EXERCISE BRIEF: Produce a perfect copy of the listing, matching each line.

* * * * * * * * *

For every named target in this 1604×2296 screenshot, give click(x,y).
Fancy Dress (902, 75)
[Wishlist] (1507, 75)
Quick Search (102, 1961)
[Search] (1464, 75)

* * * * * * * * *

THE COMPLETED TASK:
For every named target in this 1604×2296 screenshot, give click(x,y).
Fancy Dress (902, 75)
[Wishlist] (1507, 75)
Quick Search (102, 1961)
[Search] (1464, 75)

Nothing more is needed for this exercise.